The multidisciplinary Dartmouth team includes researchers from the Thayer School of Engineering and Dartmouth Medical School, and they are working under the auspices of the Norris Cotton Cancer Center and the department of radiology at Dartmouth-Hitchcock Medical Center. Halfway through their five-year, $7 million grant from the National Cancer Institute to study four techniques for breast imaging, the group is learning a great deal about breast tissue structure and behavior through magnetic resonance elastography (MRE), electrical impedance spectral imaging (EIS), microwave imaging spectroscopy (MIS), and near infrared (NIR) spectral imaging.

It’s the combination of these four techniques that sets the Dartmouth program apart. Their rationale is that one of the methods by itself may not provide the complete picture, but by using more than one technique, there should be added value.

“I think we’re the only group looking at these four methods simultaneously,” says Keith Paulsen, engineering professor and one of the principal investigators with the Breast Imaging Project.

By collaborating across disciplines, the researchers have been able to take prototype equipment from the drawing board, to the laboratory, to the patient relatively quickly.

“The research is preliminary, but we are progressing,” says Steven Poplack, associate professor of radiology and of obstetrics and gynecology. “We’re still gathering basic information about the clinical characteristics of normal breast tissue. Once we know what’s normal, we can then start working on recognizing what’s abnormal.”

The new imaging methods are not invasive nor particularly uncomfortable for participants, and they all provide more detailed information about different properties of breast tissue.

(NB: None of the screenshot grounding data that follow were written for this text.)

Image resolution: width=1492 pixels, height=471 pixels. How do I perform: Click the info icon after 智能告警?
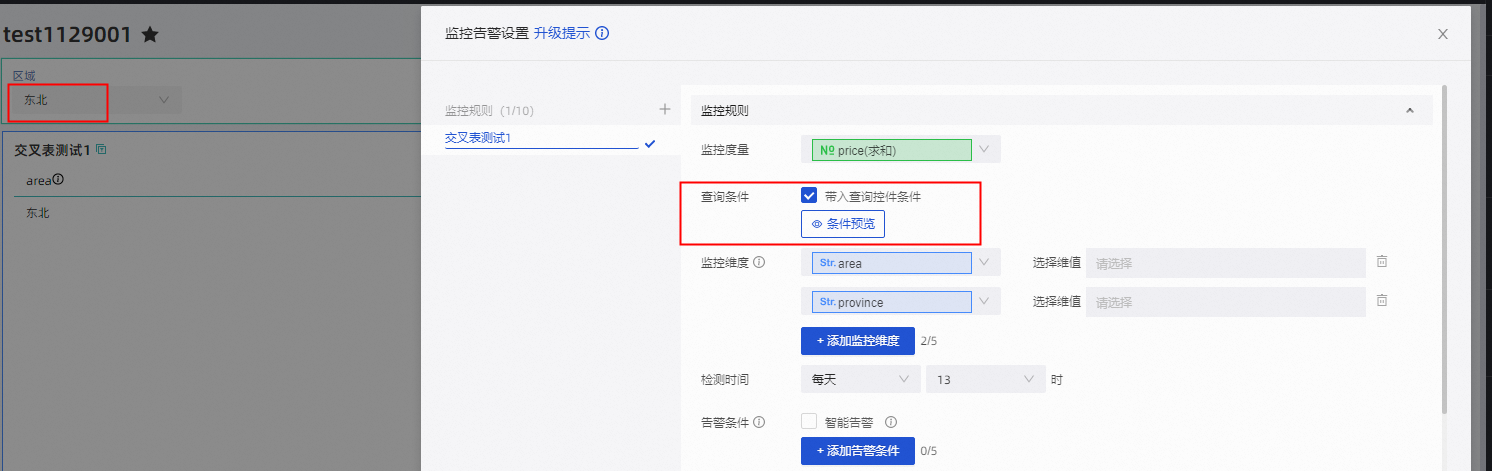coord(890,422)
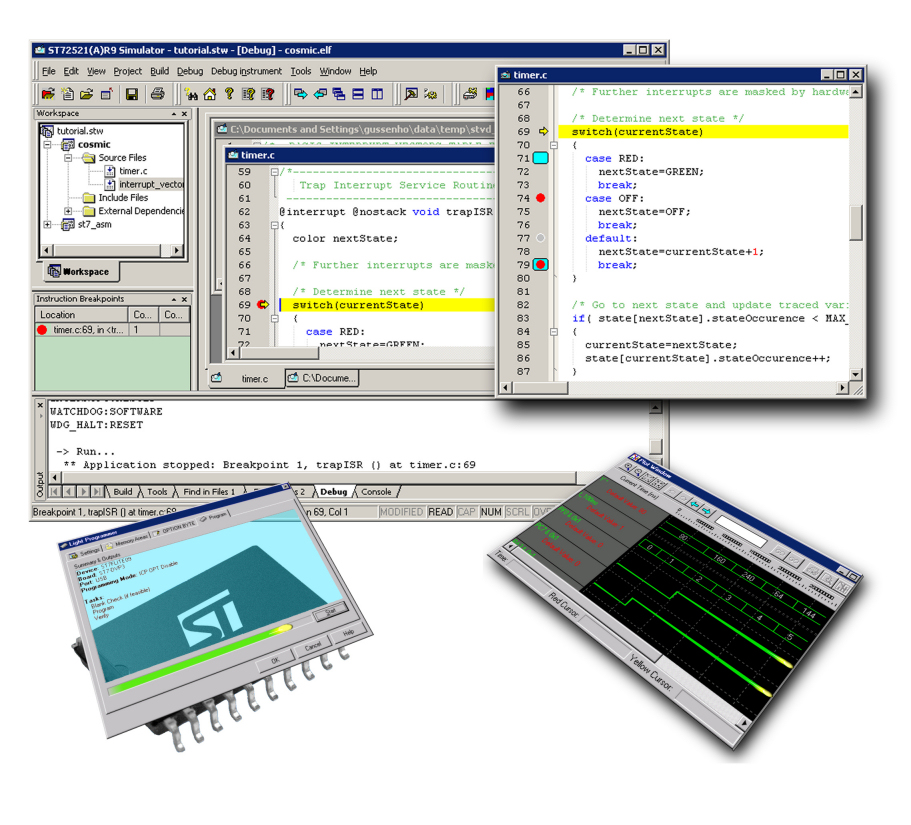Click the yellow question mark Help icon
The width and height of the screenshot is (911, 825).
[x=229, y=94]
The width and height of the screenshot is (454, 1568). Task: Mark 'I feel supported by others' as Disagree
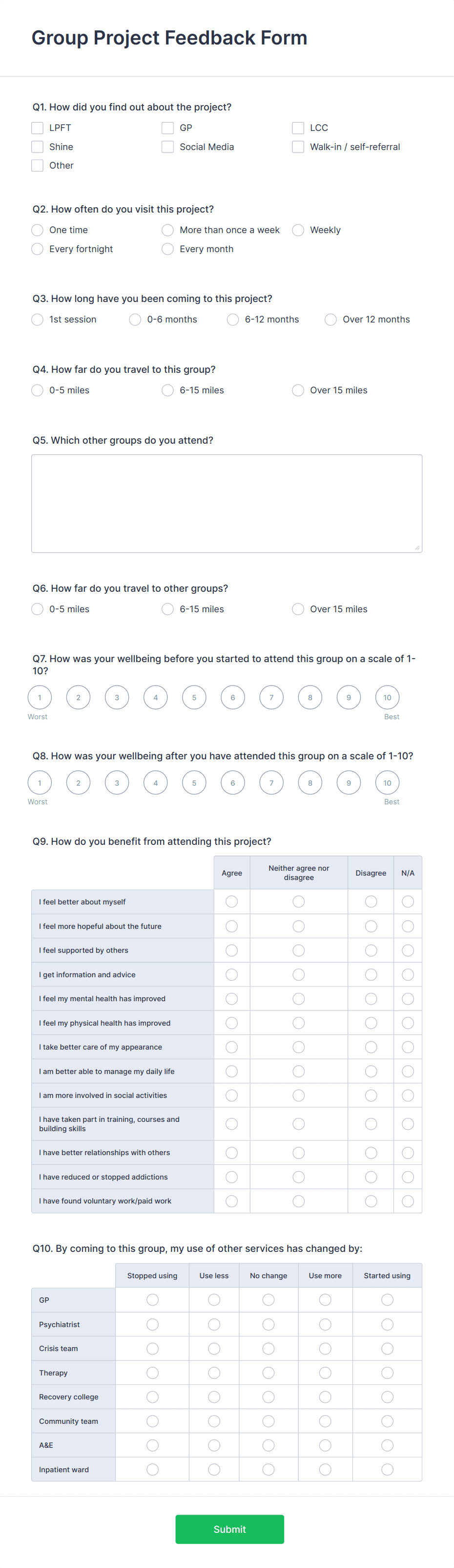pyautogui.click(x=371, y=950)
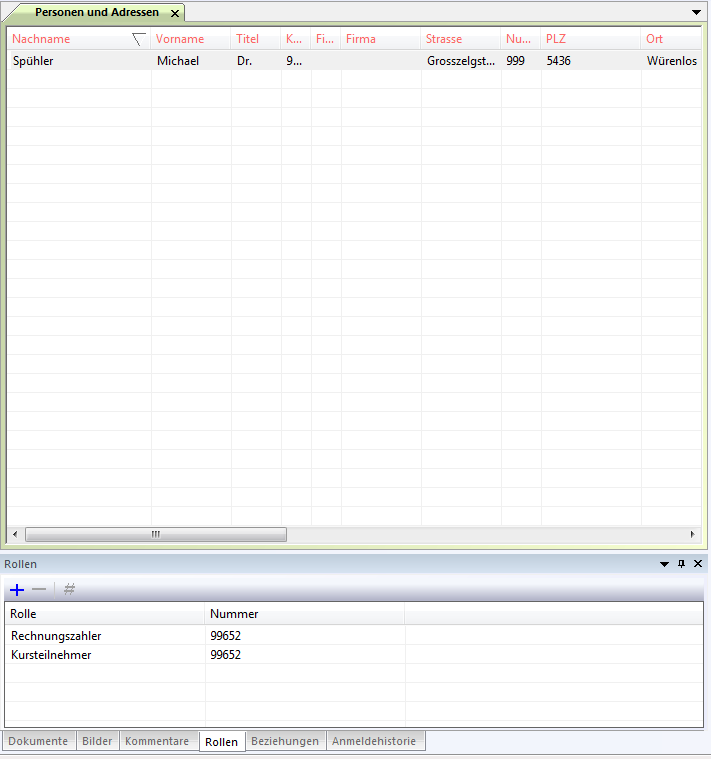Screen dimensions: 711x759
Task: Open the Kommentare tab
Action: coord(157,741)
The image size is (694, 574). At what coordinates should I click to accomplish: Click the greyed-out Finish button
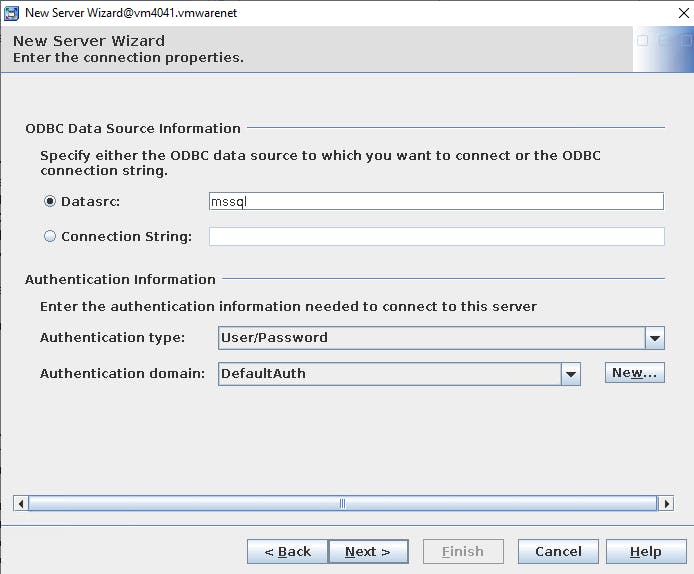[462, 552]
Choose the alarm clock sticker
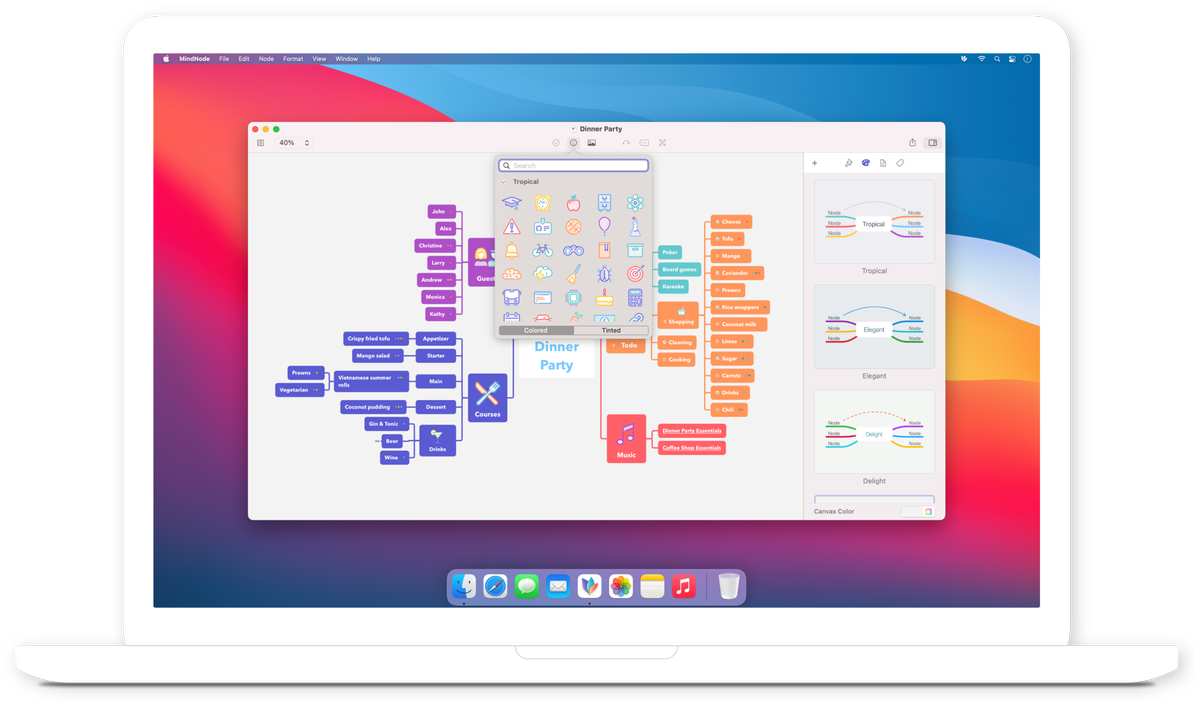Viewport: 1200px width, 705px height. (542, 203)
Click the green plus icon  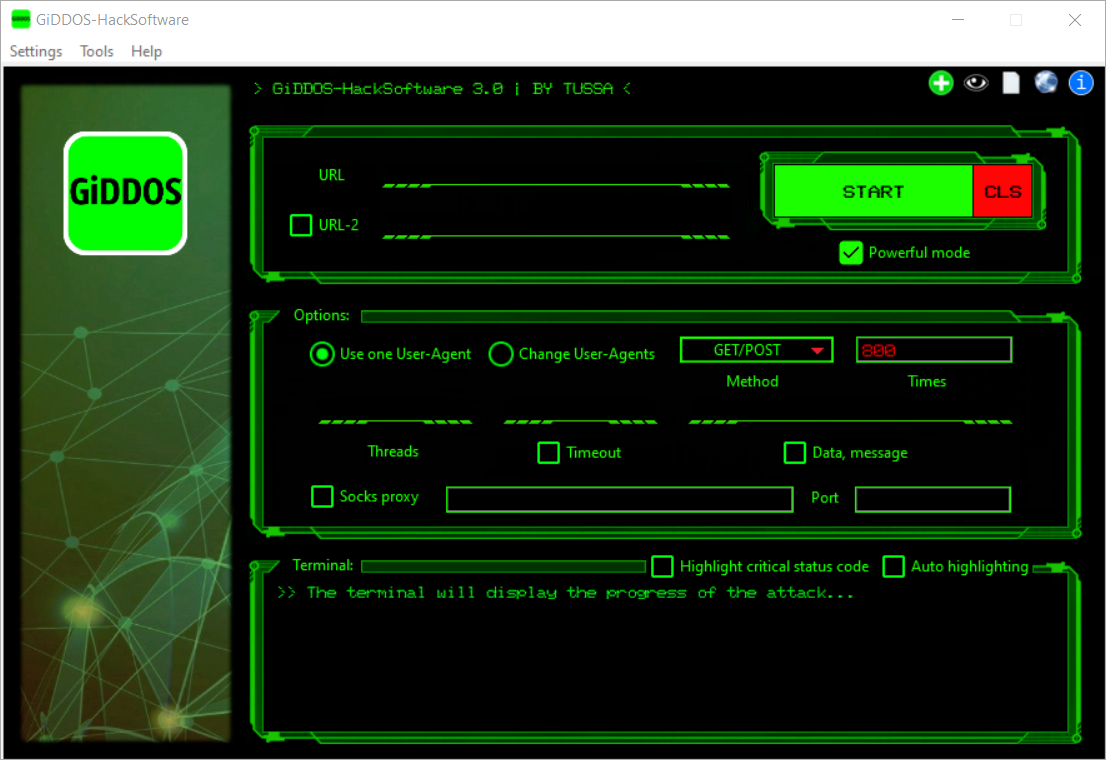pyautogui.click(x=940, y=83)
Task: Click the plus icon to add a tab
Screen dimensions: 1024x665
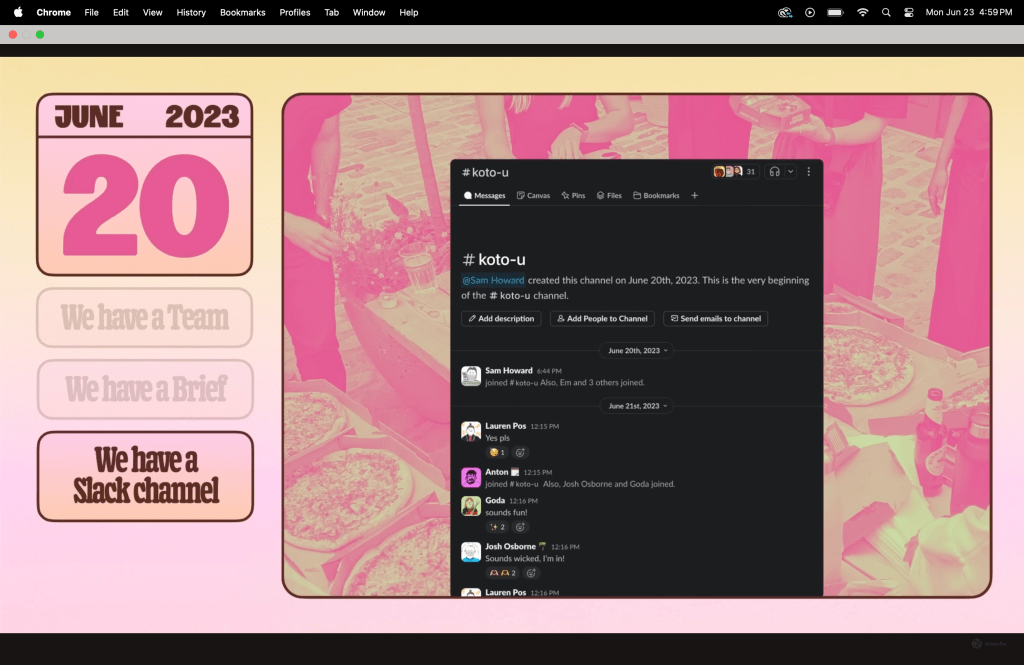Action: click(x=694, y=196)
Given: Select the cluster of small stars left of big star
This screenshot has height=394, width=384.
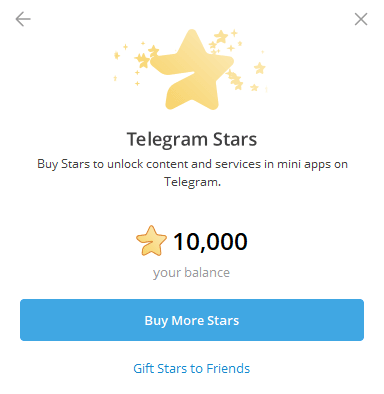Looking at the screenshot, I should tap(146, 58).
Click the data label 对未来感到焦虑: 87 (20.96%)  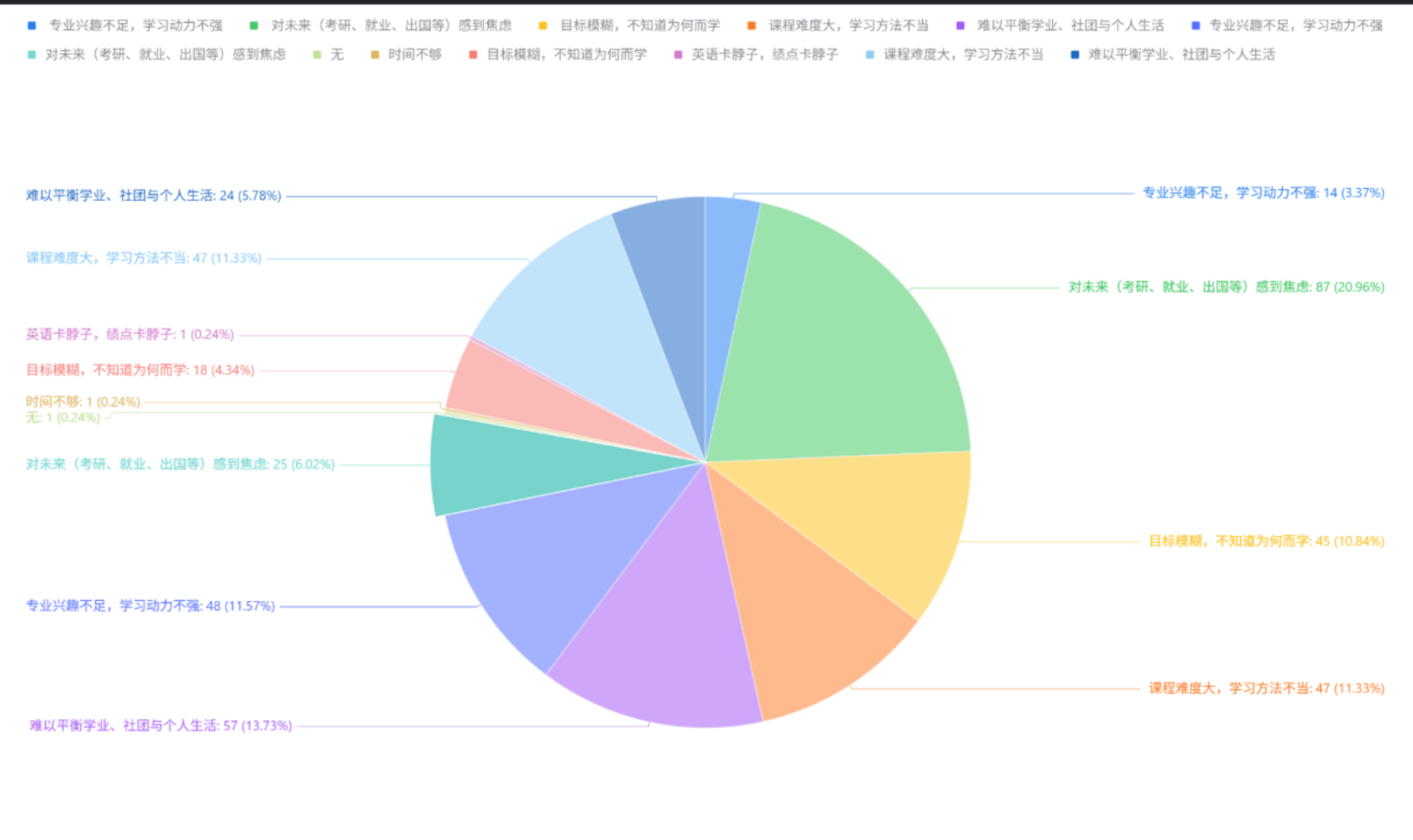(x=1226, y=287)
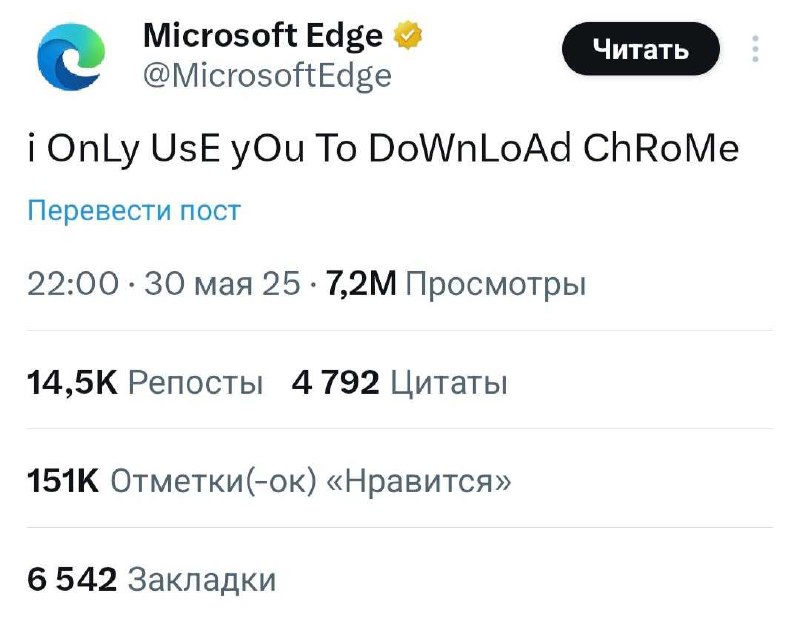Click the Читать follow button
The width and height of the screenshot is (800, 619).
pos(641,49)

“We hope our research can answer some of the anatomical and physiological questions,” says Paulsen. “Our data provides quantitative information, and we hope to determine a threshold value that indicates an abnormality.”

The four different techniques:

  • MRE: Using a magnetic resonance machine (the same one used in MRI exams), this test measures tissue hardness or elasticity. While in “the magnet,” the breast tissue vibrates 100 times a second with very small amplitudes of less than a millimeter to determine how the tissue moves. The exam provides an image with corresponding numerical values for each portion of the breast.
  • EIS: This painless test uses a very low voltage electrode system to examine how the breast tissue conducts and stores electricity. Living cell membranes carry an electric potential that affect the way a current flows, and different cancer cells have different electrical characteristics.
  • MIS: This exam involves the propagation of very low levels (1000 times less than a cell phone) of microwave energy through breast tissue to measure electrical properties. This technique is particularly sensitive to water. Generally, tumors have been found to have more water and blood than regular tissue.
  • NIR: Infrared light is sensitive to blood, so by sending infrared light through breast tissue with a fiber optic array, the researchers are able to locate and quantify regions of oxygenated and deoxygenated hemoglobin. This might help detect early tumor growth and characterize the stage of a tumor by learning about its vascular makeup. Different levels of blood vessel activity in a tumor influence the effectiveness of treatment, so knowing the vascularity stage of a tumor should help design better treatment regimes.

During the first two and a half years of this five-year National Cancer Institute grant, the group has made significant progress on the technical aspects of the imaging techniques. They have improved the tools and manner of delivery so the exams are more comfortable for the participants.

For the next two and a half years, the researchers will focus on a controlled trial with 150 subjects. The goal is to rigorously test the four techniques and gather data to inform the detection of abnormalities and their subsequent diagnoses.